There are many varieties of FD schemes available in the market, and an investor can opt one depending on its need and suitability.
Following are some important FD schemes:
- Regular FD Schemes: In this FD scheme, the tenure is fixed for a period ranging 1 week to 10 years. The interest rate of each period is pre determined, and an investor can choose FD for a suitable period.
- Tax Saving FD: This scheme attracts such investors who want to invest for saving income tax. There is a compulsory lock-in of five years under this scheme, and fund cannot be withdrawn before completion of this period.
- Special FD Scheme: Special tenure FD schemes are available in the market where the fund can be invested for a special period like 333,399 or 555 days, and rate of interest is higher for such schemes.
- RD: Recurring deposit (RD) scheme is another popular investment option available to the investors. Under this scheme, investors can regularly deposit a fixed amount every month for a FD of fixed tenure and at a pre decided interest rate. The corpus keeps on growing every month up to the maturity period.
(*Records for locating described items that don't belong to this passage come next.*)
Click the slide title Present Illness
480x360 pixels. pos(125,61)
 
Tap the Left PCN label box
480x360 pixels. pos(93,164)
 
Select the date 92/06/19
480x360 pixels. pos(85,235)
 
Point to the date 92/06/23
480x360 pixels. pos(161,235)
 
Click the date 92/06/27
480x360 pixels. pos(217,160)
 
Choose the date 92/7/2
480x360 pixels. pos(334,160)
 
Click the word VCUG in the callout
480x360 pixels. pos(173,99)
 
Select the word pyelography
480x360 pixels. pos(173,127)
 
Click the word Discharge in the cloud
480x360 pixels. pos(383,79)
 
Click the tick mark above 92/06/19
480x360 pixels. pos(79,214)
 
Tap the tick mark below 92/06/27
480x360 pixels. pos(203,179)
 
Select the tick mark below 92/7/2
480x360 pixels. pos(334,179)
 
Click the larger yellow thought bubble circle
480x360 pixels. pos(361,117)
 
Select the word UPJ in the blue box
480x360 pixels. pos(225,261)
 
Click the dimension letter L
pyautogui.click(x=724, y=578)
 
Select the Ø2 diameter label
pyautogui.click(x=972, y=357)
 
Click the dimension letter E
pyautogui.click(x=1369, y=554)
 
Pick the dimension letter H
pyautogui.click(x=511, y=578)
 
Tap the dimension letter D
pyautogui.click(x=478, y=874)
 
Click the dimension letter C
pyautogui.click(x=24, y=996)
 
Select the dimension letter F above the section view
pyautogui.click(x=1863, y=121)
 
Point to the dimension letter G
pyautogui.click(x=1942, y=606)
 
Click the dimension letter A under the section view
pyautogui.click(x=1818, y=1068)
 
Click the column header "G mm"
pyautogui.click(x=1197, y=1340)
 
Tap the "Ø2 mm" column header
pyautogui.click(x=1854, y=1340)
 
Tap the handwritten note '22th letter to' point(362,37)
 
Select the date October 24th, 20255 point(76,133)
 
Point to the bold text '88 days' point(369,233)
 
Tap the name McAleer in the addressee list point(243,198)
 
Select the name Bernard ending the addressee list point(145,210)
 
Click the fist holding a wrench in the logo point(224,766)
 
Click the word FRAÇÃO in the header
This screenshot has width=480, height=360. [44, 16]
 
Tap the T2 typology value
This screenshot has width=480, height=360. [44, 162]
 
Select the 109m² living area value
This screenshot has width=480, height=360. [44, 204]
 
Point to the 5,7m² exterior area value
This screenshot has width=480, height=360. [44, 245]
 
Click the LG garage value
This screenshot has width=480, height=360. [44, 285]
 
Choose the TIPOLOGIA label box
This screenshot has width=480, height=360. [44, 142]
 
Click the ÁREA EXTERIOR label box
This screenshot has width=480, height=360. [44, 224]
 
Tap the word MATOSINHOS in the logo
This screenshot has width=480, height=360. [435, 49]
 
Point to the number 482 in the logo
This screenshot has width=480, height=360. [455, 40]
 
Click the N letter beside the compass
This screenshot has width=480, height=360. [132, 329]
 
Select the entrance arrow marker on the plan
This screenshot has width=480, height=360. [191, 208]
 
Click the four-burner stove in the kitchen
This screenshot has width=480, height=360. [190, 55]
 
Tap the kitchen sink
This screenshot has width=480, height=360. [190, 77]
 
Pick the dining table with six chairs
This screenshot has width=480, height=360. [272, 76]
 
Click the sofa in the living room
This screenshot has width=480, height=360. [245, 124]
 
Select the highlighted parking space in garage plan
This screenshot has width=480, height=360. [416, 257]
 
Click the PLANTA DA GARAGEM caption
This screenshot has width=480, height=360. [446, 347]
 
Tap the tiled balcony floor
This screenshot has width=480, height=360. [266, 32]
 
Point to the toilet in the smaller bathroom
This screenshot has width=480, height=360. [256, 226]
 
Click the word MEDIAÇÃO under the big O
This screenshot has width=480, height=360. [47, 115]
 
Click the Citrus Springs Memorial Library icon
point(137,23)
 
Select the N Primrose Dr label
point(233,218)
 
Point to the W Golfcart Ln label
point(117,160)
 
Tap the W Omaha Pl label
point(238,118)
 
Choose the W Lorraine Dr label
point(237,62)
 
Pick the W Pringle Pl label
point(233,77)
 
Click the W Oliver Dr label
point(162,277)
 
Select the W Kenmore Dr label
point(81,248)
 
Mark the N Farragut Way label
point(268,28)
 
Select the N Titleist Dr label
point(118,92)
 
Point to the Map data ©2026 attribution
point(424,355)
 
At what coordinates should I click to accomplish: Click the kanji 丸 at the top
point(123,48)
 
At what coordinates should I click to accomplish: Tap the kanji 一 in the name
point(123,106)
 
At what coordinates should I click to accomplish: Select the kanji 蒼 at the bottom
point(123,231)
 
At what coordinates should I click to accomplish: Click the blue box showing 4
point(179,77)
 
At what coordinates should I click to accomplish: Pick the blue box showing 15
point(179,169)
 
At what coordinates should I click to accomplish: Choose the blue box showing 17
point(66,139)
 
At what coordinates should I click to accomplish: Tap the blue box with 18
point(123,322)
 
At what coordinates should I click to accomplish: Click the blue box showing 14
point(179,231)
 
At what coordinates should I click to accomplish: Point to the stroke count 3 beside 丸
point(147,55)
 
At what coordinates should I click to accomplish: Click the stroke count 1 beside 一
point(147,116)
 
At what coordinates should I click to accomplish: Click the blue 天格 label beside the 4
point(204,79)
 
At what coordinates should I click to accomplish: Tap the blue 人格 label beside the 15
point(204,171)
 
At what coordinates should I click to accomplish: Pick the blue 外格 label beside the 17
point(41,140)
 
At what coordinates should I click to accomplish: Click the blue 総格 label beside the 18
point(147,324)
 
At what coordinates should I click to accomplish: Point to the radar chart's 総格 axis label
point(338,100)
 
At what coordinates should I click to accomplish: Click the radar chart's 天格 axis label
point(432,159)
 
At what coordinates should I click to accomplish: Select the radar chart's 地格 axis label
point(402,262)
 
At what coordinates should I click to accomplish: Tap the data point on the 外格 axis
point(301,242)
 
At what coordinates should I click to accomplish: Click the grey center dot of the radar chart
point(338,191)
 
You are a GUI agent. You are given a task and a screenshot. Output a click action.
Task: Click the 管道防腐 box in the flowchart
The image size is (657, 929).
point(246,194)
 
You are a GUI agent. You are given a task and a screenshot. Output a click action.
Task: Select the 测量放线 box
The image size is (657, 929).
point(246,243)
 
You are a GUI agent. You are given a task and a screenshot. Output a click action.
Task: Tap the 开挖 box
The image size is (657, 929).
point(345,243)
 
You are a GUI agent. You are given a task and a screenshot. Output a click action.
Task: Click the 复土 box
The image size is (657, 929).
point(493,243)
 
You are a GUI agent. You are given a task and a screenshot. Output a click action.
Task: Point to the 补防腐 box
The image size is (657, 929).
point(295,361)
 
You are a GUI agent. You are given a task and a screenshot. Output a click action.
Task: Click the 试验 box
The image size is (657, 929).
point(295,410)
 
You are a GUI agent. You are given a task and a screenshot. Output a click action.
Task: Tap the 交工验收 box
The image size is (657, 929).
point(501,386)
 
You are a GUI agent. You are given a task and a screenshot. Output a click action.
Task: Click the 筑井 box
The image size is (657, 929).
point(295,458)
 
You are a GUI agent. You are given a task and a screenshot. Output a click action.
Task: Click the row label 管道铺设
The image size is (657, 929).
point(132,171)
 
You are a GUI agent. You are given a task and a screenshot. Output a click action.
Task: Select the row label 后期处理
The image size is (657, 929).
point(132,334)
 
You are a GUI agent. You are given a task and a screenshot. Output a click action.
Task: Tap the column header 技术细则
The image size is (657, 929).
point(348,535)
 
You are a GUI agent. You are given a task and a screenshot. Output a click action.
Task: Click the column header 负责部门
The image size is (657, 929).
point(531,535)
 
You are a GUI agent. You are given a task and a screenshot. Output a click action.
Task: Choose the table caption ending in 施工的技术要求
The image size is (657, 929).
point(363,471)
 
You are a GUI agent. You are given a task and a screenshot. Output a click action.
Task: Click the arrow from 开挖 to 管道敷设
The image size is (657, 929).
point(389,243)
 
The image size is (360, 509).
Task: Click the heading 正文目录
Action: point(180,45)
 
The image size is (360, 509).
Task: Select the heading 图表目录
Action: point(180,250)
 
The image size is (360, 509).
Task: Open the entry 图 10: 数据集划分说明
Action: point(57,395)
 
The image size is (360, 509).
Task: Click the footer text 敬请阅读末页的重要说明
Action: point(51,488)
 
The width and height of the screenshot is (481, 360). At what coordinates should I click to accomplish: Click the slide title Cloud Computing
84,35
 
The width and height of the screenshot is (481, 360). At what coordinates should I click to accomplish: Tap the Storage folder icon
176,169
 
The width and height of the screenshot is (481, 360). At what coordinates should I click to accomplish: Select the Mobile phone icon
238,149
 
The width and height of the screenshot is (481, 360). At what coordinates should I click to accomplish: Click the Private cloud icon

- Floating FD: Under this scheme, an investor can opt for a market-based interest rate. The rate of interest is renewed automatically with the change in the base rate.
Other important points before Opting FD
- Interest Calculation: It varies in the market, and monthly, quarterly, half-yearly and yearly interest calculation are available under different conditions.
- Interest Payout: An investor has the option to reinvest interest and increase the FD corpus or to receive the regular payout every month.
- Penalty: Some institutions penalize for breaking the FD before maturity by lowering the interest rates. Investor can search for such banks/institution that has the lowest penalty for pre maturity liquidation of FD.
Tax Deduction on FD Interest
The interest earned under the FD is taxable under the head “Income from other Sources." The amount invested under 80C of the income tax act, is exempt but the interest earned under such investment are taxable. If the interest earned under FD exceeds Rs 10000 in a financial year, then it would be eligible for tax deduction at source (TDS) at 10% plus 3% education cess i.e total 10.3% of the interest earned. For example, if an investor has earned Rs 20000 as an interest in one year, then the bank would deduct Rs 2000 and pay only Rs 18000 as the amount exceeds the limitation of Rs 10000.
The TDS limits for companies deposit schemes are Rs 5000 only. It means if the interest earned from a company deposit exceeds Rs 5000, then the investors are liable for a TDS on interest.
How to Save TDS on FD?
An investor can save TDS by many ways. Following are some vital points to save TDS on FD:
- By Submitting Form 15G/15H: If the investor submits Form 15G stating that he has no taxable income, then the bank would not deduct any TDS from the interest earned. For senior citizens, the requisite form is 15H to avoid TDS.
- Distributing FD investment: Another way to avoid the TDS is by splitting the FD to separate banks in such a way that interest earned from any of the FD does not exceed the Rs 10000 limits.
- Timing the FD: The TDS can also be saved by timing the FD in such a way that interest for any of the financial years does not exceed Rs 10000. For example, a 12-month FD of Rs 1 Lac @ 10.5% could be started in September as the financial year closes on 31st March so the interest would split in two financial years, and hence TDS could be avoided.
- Splitting FD another way: A person can start FD under personal bank account and another FD under HUF account, and then both can be treated separate. So an investor with HUF identity can split FD under such two heads.
Fixed deposit is an all-time favorite financial investment instrument. It provides a handsome return as well as liquidity at the time of need to an investor. Looking at the volatility, high associated risk and less assured return by other financial instruments, the attractiveness of FD is set to grow in the future.